Fue en 1892 que el estudiante universitario y presidente del Centro de Estudiantes de la Facultad de Filosofía y Letras, Salvador Debenedetti de 18 años, presentó la propuesta. Una iniciativa que tuvo la aprobación de las autoridades.

Al principio se festejó solo en la Facultad donde se leyeron fragmentos recordando a la figura del maestro, político y periodista argentino. Con el tiempo se sumaron más hasta que se expandió al ámbito secundario.

Actualmente, lxs estudiantes aguardan su día con ansias y aprovechan la jornada libre para realizar festejos a tono con el inicio de la primavera.

Egresadxs del 2020

Los últimos años, el viaje de egresados, la fiesta de graduación; el 2020 no es el mejor año para quienes terminan la secundaria. Este año, esta fecha lxs dejará una vez más de cara a las frustraciones debido a la pandemia.

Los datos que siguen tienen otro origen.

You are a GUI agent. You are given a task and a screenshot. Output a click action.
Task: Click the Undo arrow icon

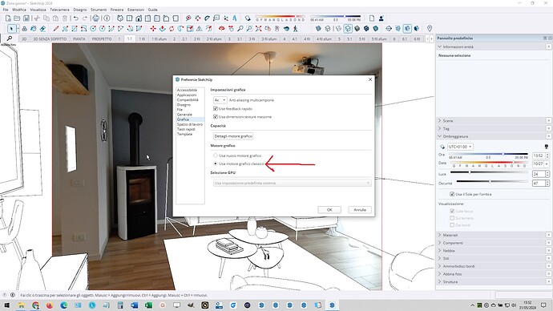75,18
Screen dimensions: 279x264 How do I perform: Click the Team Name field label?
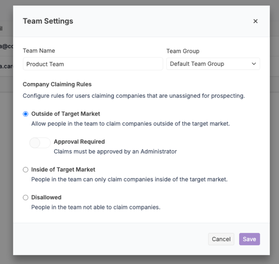click(x=39, y=51)
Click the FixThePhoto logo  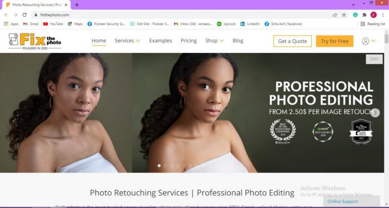(35, 41)
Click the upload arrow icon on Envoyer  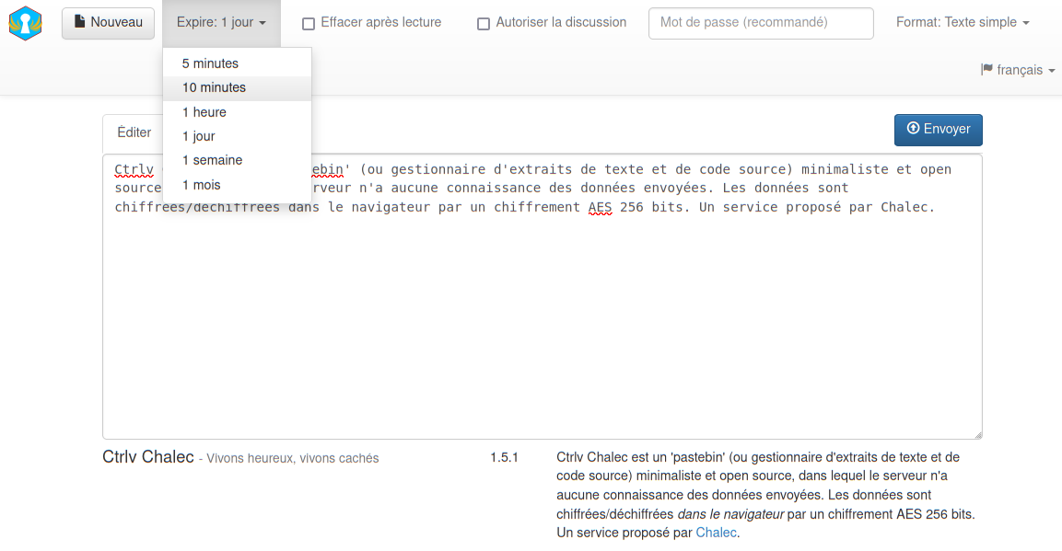[x=915, y=130]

Por lo tanto, aunque busquen diferentes estrategias, algunas cuestiones quedarán reducidas al orden de lo imposible y habrá que buscar nuevas opciones.

Una psicóloga y psicopedagoga, Alejandra Libenson expresó que “hay situaciones que son del orden de lo irreversible, de la renuncia, de la aceptación”. La especialista en educación, crianza y nuevas parentalidades continúo: “Los más grandes se han quedado sin estos espacios de ritual, de cierre, de despedida de una etapa; una ilusión que no se concreta”.

Ratificó que “hay que aceptar que es así, que no es reversible”. Ciertos festejos, ceremonias y tradiciones de esta etapa “se pueden transformar, convertir en otros rituales que, si bien no reemplazan idénticamente a lo deseado o imaginado, también lo pueden hacer único, diferente e importante”.

Ahora, ¿cuál es el lugar de lxs adultxs en este contexto? Libenson indicó que “los padres, madres y referentes afectivos deben acompañar a atravesar este dolor y no intentar compensarlo, sino darle lugar al espacio de la protesta, del enojo y de la tristeza”.

Libenson destacó la importancia de los vínculos que los adolescentes forman en la escuela, los cuales necesitan ser promovidos por lxs adultxs sin correr riesgos por el contexto.

“Los lazos sociales se construyen, vínculos que se construyen desde la secundaria no lo va a destruir una pandemia. Si ese lazo es fuerte, sostenido y mantenido en el tiempo. Para eso hay que fomentarlo, hay que estimularlo. Creo que los adultos que estamos alrededor podemos colaborar para que así sea y evitar el aislamiento y el distanciamiento”; concluyó la psicóloga y psicopedagoga, Alejandra Libenson.